Though charity: water’s website features a “donate” button, its Twitter and Facebook messages usually don’t, Young said. Like other digitally savvy nonprofits, charity: water focuses instead on building relationships, especially with those who give time, money and attention. If the relationships are right, he said, the money will come.
“We keep things very positive, very personal,” he said. “We don’t want them to give out of guilt. We want them to be inspired.”
The nonprofit uses a variety of social media to forge personal connections, blogging about supporters’ fundraising campaigns and sending shout-outs via Twitter. To celebrate its fifth birthday last year, staffers made 250 videos thanking some of the organization’s supporters and posted them on its YouTube page.
As Young said, the money does come, with about 70 percent of donations raised through digital channels. And the real bottom line?
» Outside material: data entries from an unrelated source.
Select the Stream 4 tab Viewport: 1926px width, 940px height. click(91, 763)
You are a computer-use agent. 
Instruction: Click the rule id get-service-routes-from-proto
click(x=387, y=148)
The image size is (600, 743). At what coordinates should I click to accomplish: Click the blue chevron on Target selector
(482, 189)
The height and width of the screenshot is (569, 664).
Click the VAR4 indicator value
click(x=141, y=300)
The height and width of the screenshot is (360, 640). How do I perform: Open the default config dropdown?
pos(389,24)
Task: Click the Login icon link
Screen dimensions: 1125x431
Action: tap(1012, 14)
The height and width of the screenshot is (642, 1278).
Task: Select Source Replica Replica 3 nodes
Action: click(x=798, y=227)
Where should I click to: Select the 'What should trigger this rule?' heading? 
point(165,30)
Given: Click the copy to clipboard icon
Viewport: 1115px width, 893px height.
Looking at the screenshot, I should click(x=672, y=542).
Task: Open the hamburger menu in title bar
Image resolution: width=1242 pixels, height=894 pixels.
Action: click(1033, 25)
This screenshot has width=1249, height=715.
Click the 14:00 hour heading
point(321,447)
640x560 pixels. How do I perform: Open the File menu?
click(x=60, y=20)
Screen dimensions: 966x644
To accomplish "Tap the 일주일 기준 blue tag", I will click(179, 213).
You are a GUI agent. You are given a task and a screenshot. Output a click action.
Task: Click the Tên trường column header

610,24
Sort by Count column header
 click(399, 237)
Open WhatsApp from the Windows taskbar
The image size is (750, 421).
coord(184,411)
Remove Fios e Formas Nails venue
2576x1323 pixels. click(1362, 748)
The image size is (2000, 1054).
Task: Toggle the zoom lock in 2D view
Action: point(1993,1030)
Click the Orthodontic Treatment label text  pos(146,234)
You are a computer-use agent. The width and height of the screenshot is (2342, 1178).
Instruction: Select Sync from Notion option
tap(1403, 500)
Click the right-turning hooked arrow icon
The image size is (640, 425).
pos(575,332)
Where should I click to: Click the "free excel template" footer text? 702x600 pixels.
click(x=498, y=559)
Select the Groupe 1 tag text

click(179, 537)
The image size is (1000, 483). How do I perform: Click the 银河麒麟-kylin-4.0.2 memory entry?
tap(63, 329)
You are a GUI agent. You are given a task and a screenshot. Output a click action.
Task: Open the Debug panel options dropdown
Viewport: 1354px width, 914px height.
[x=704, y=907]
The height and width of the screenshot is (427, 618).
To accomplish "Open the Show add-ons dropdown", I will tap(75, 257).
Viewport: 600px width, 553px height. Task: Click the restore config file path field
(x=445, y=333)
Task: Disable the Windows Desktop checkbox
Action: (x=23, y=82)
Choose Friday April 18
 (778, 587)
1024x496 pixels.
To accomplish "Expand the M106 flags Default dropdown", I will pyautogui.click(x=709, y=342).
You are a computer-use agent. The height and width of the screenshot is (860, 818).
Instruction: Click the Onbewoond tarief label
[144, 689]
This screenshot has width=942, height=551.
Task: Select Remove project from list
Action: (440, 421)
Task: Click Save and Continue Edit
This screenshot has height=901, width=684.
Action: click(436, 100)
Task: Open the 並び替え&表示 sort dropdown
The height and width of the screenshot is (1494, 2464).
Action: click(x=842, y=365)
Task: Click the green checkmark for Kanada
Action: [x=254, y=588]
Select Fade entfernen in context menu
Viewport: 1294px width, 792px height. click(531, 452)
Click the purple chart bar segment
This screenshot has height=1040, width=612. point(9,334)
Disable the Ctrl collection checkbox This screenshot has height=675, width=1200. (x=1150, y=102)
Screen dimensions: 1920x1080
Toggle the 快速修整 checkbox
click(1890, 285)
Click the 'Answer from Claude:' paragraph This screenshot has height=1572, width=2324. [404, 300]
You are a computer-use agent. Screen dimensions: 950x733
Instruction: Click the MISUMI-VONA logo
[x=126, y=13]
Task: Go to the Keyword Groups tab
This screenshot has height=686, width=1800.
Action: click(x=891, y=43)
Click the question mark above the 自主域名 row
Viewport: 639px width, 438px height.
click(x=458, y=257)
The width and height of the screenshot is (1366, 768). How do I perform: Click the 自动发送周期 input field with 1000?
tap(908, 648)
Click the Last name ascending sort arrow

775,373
Using 100 percent of all donations for water projects, the nonprofit has brought clean water to more than 2 million people so far.
Would charity: water be as effective without using social media?
“We could absolutely do what we do without it, but at the heart of it, charity: water is a digital organization,” said Young, who encourages other nonprofits to follow the digital path.
“Take the time to learn the tools,” he said. “It’s like learning to play the piano. You’re only going to work it out when you put your fingers on the keys.”